I shook my head, “No sir, I am a gremlin.”

“A what?” he asked curiously, “Are you from Korse?”

I nodded, “Yes sir. We look a bit like goblins while we grow, but obviously, goblins cannot survive on Korse without a system package. We get… bigger.”

“I haven’t heard of your kind before. What’s your affinity? Physical?”

I nodded, “Yes sir. There are few of us left. The local orcs know about us, but outside of Pasqual we are just considered one more odd heavyworld genemod.”

“Stop calling me sir. My parents weren’t siblings. You can call me Petty Officer Kratz. What else do you have?”

“Tech, Petty Officer Kratz.”

“So how the hell did WE get you, then? Most of your sort take the coward’s way out.”

I shrugged, “I didn’t get to the Fae Portals before they were closed, Petty Officer Kratz. I have no problems fighting the Chaos Lords, That’s what my kind were made for, but most of us have a big problem with rewarding the fleet that is destroying our world.”

He chuckled a little, “Well, you are here now. Physical and Tech? That’s it?”

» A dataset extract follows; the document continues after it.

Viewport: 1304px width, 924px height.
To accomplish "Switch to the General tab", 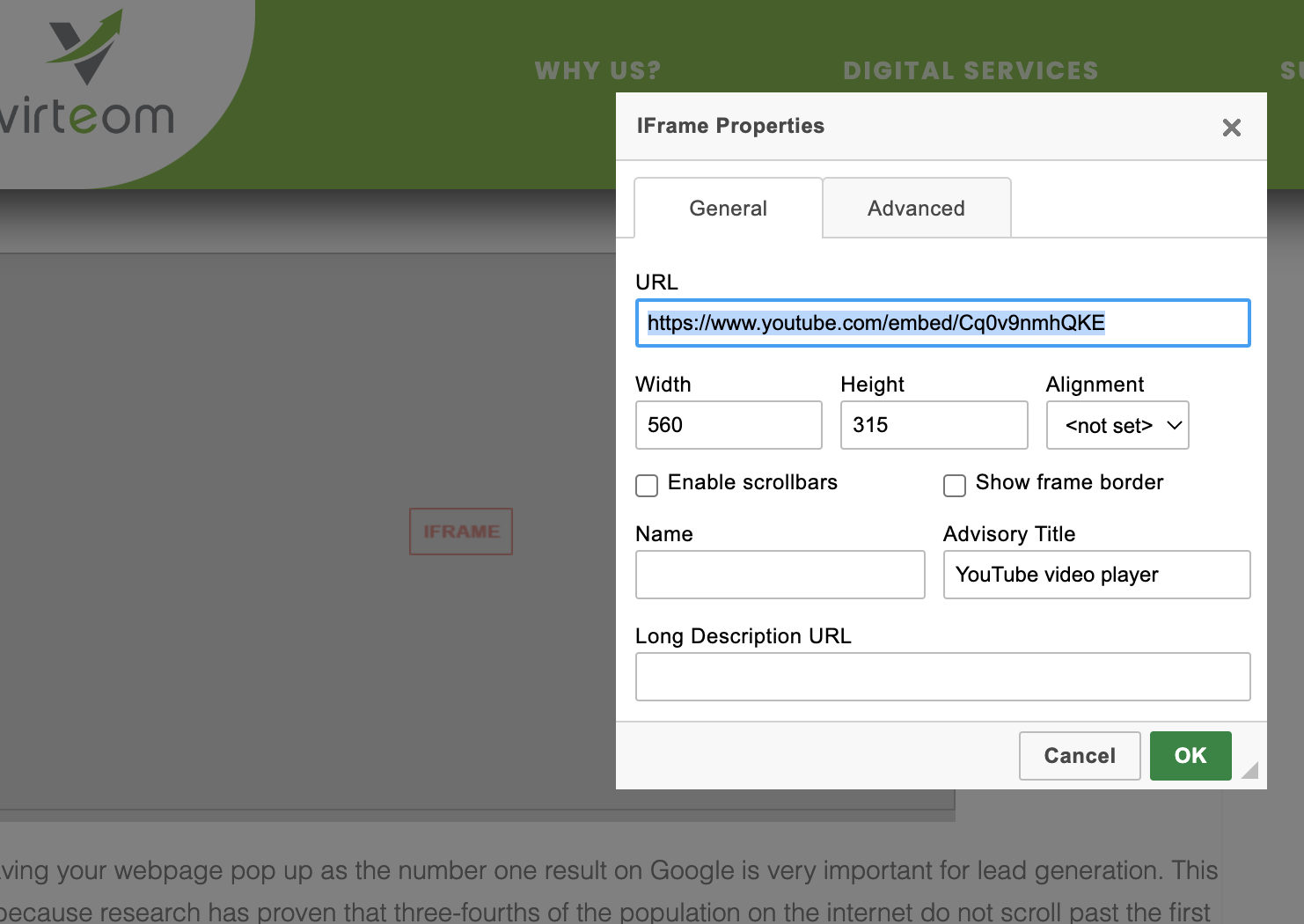I will 728,209.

I shrugged again and lied, I was not going to tell them I had spiritual and forces. Or else I’d probably be stuck like those poor men who admitted to having spiritual, raising cyborgs for the war. And forces… well… I wasn’t ready to get spaced yet. “That may be why I wasn’t able to escape your slavers,” I answered.

“Bounty hunters, not slavers,” he corrected. Sure, big difference. “You were being conscripted to fight against the destroyers, not enslaved. Now drop and give me a hundred push-ups.”

I sighed and dropped, and started pushing out a hundred in less than half of the gravity I was used to. I guess he thought I was like an orc, that weighed upwards of one thousand pounds on our world. I didn’t want to explain the biology behind it, but here, I weighed under fifty pounds. Push-ups were not a good exercise, and I could probably do a thousand of them without even waking up.

To be fair, even an unmodded human in decent shape that was my size could have done them out without breaking a sweat. But he made his point while I was pushing them out.

“First rule,” the petty officer said, “You don’t talk scrot about the fleet. We are all fleet. You can talk about the Navy, but remember that they are your ticket off a hell world. If you piss them off, you might not get a ride home.”

“Second rule. You are all cowards and convicts. You tried to escape the call. The drivers of those ships that stunned you and dumped you? They are heroes for bringing in criminals, not slavers. I don’t care about what you think, that’s between you and God, but what you say… That I can punish you for, and I will.”